> _依頼_:
曙へのインタビュー記事を、最後の質問のあとから書き継いでください。

90年代を代表する大相撲力士の一人、曙。1988年に初土俵を踏み、凄まじいスピードで番付を上げ、初の外国人横綱にまで登り詰めた名力士は、数々の記録を残し、惜しまれつつも2001年に現役を引退。その後、親方として後輩の指導にあたるも、自身のファイターとしての可能性を再び試したいと、日本相撲協会を離れ、格闘技K―1に参戦する。現在はプロレスラーとして主に全日本プロレスのリングに上がるなど、現役ファイターとして活躍している。そんな曙に、ハワイから日本に初来日した時のこと、現役時代の印象的な若貴との対戦や、ファイターとして現役にこだわる意味など、お話を聞いた。 (聞き手・高橋克明)

 

日本で突撃インタビュー

曙さんが初来日されたのが1988年で当時18歳。それまで日本に来られたことはあったのでしょうか。

> _データ行_:

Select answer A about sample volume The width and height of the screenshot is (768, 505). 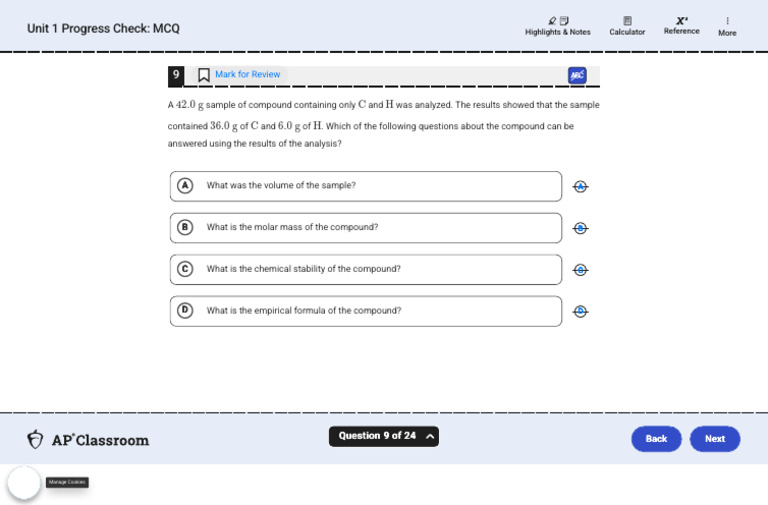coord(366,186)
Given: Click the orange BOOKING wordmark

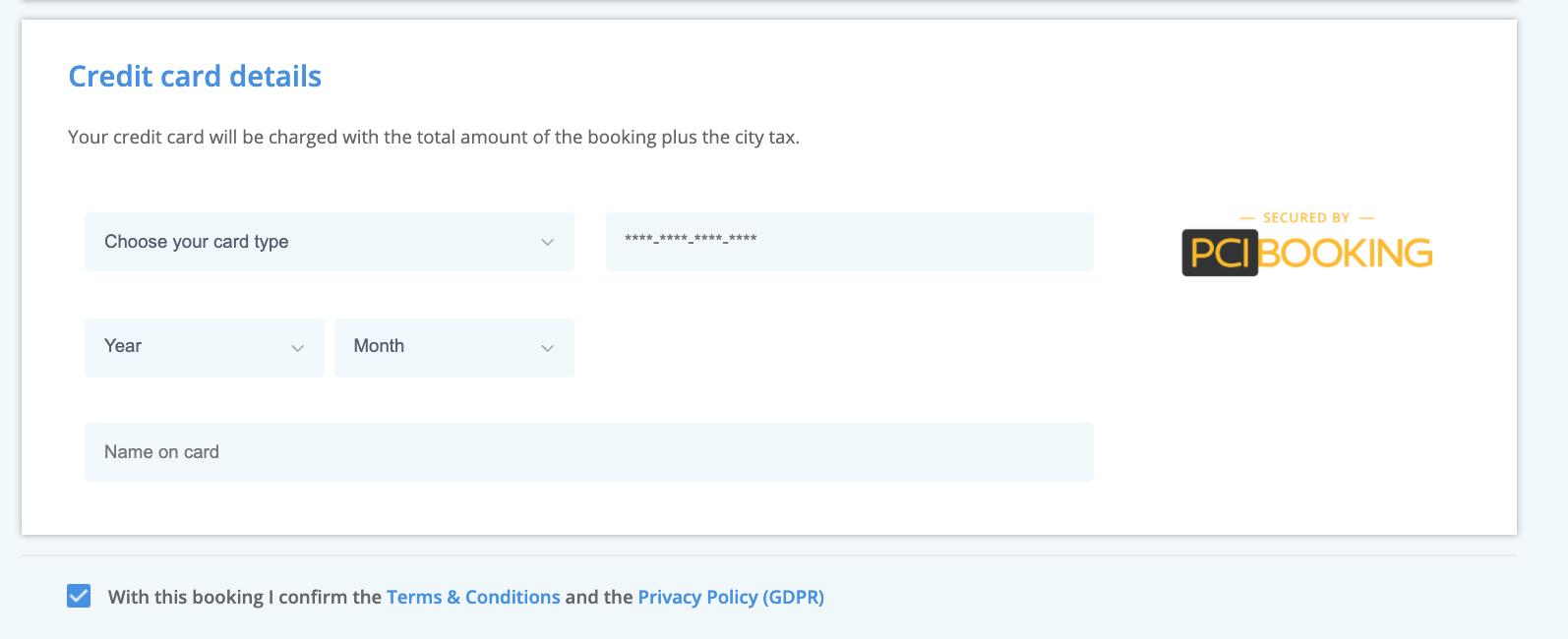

---

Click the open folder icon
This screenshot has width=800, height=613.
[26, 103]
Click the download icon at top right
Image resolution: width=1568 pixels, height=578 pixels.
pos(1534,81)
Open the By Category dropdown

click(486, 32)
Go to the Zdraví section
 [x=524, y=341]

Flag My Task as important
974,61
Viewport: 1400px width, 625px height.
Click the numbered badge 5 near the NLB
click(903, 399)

> _出力_:
曙 ないですよ。飛行機に乗ったこともなかった。初めての海外が日本。初めての飛行機がその時。

当時不安でしたよね。

曙 もちろんね。日本語も分からないし、まったく知らない世界でしたからね。来る前はいろんな人に脅されましたし(笑)。(相撲)部屋は軍隊並みの生活だとか。

実際は軍隊以上の……。

曙 いや、もともとうちの親も、特にお母さんが結構厳しかったので、実際、部屋に入ってみても……そんっなに大したことはなかったですね。(笑)

大したことがないことはないと思うんですけど。(笑)

曙 まぁ、確かに厳しかったけど…それを苦労とは思わなかったから。厳しい世界だって分かって行ってるんだから。それをあえて「厳しい、厳しい」っていうのはおかしいでしょ。厳しくて当たり前なんだから。それに自分が入ったのが高見山さん(先代東関親方)の部屋で、まだ出来て2年くらいしか経ってない新部屋だったんですね。先輩たちも同世代が多かったし。だから生活(の部分)で怒られても、稽古場で倍に返せば良かったし(笑)。これが10(年)や15も上の兄弟子たちだとそうはいかなかった。もっと伝統のある部屋だったら、ひょっとしたらもっと大変だったかもしれないですね。高見山さんは優しい方だったので、そのへんはラッキーだったと思います。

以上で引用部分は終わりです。